COM PERFIL INDEPENDENTE, ZVEITER SERÁ RELATOR DE DENÚNCIA CONTRA TEMER

Conforme havia prometido, Rodrigo Pacheco (PMDB-MG), presidente da Comissão de Constituição e Justiça (CCJ), escolheu nome técnico e independente, Sérgio Zveiter (PMDB-RJ), para ocupar a vaga de relator da denúncia contra Michel Temer (PMDB) na Câmara. O presidente é acusado de corrupção passiva. Outras denúncias contra ele devem ser enviadas em breve pelo procurador-geral da República Rodrigo Janot.


A escolha contrariou as expectativas do Planalto, que esperava emplacar nomes como Alceu Moreira (PMDB-RS), Jones Martins (PMDB-RS) ou Laerte Bessa (PR-DF), notórios defensores do governo. O vice-líder do governo na Câmara, Carlos Marun (PMDB-MS), suavizou a derrota do Palácio. Ele disse que Zveiter tem boas relações com a bancada peemedebista. “É integrado e tem conhecimento jurídico suficiente para relatar uma situação desse porte. Foi uma escolha positiva”, disse.

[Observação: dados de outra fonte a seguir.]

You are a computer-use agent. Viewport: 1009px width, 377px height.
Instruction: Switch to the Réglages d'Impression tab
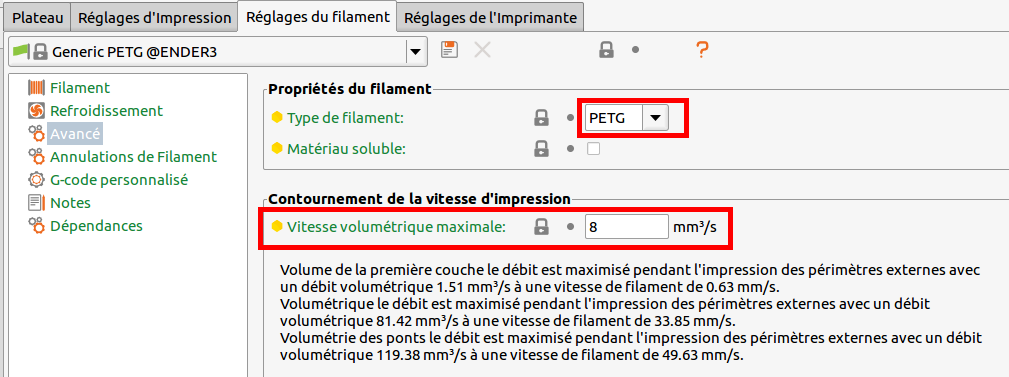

O relator disse que se considera independente. “Meu compromisso é com o País, é com o Brasil”, declarou. O deputado avisou que não tem problema em receber pressão. “Comigo não tem pressão. A única pressão que me causa às vezes perplexidade é quando eu vou ao médico tirar a pressão, para ver se estou com pressão alta ou baixa. Minha pressão é normal, graças a Deus”, declarou.

Membro da CCJ, o deputado Danilo Forte (PSB-CE) argumenta que, nas mãos de Zveiter, o parecer deverá ser técnico. “Pela serenidade com que tem se comportado na Casa, a relatoria dele só ajuda a fazer um processo independente de paixões políticas”, avaliou.

Para o deputado de oposição, José Guimarães (PT-CE), Sérgio realmente tem postura afastada do governo e da oposição. “A nossa expectativa é positiva. O Sérgio não é indicação do Palácio e nós esperamos que ele apresente um relatório isento técnico, que expresse o que está na denúncia da PGR”, afirmou.

De acordo com o deputado oposicionista Chico Alencar (Psol-RJ), Zveiter não tem cargos nem vínculos com Temer. “Temos que confiar desconfiando e pagar para ver. Ele vai ter que provar a independência no relatório. Sempre teve uma carreira ‘semi-solo’. Ele é discreto”, descreveu. Biografia

Advogdo, Zveiter está em seu segundo mandato na Câmara. Aos 61 anos, ele já presidiu da Ordem dos Advogados do Brasil (OAB) do Rio. Antes de ingressar no PMDB, o deputado fluminense passou pelo PDT e PSD. Também atuou como secretário de Estado nos governos de Anthony Garotinho, Rosa Matheus e Sérgio Cabral.

O deputado federal foi o relator do recurso contra o pedido de cassação do ex-deputado Natan Donadon na Comissão de Constituição e Justiça (CCJ). Zveiter rejeitou a demanda do deputado, que estava preso, e Donadon acabou cassado em segunda votação no plenário. Mais recentemente, foi cotado para presidir a comissão especial da reforma da Previdência. (com Agência Estado)

Saiba mais

Juristas

O deputado é de família de juristas. Ele é filho do ex-ministro do Superior Tribunal de Justiça (STJ) Waldemar Zveiter, e seu irmão Luiz Zveiter é desembargador no Tribunal de Justiça do Rio de Janeiro (TJ-RJ).

Doações de campanha

Na campanha de 2014, Sérgio Zveiter recebeu R$ 400 mil da UTC, R$ 375 mil da Carioca Engenharia e R$ 294 mil da Andrade Gutierrez - empresas envolvidas na Operação Lava Jato. O deputado chegou a ser citado nas delações de executivos da Odebrecht, mas não é alvo formal de inquérito na Lava Jato.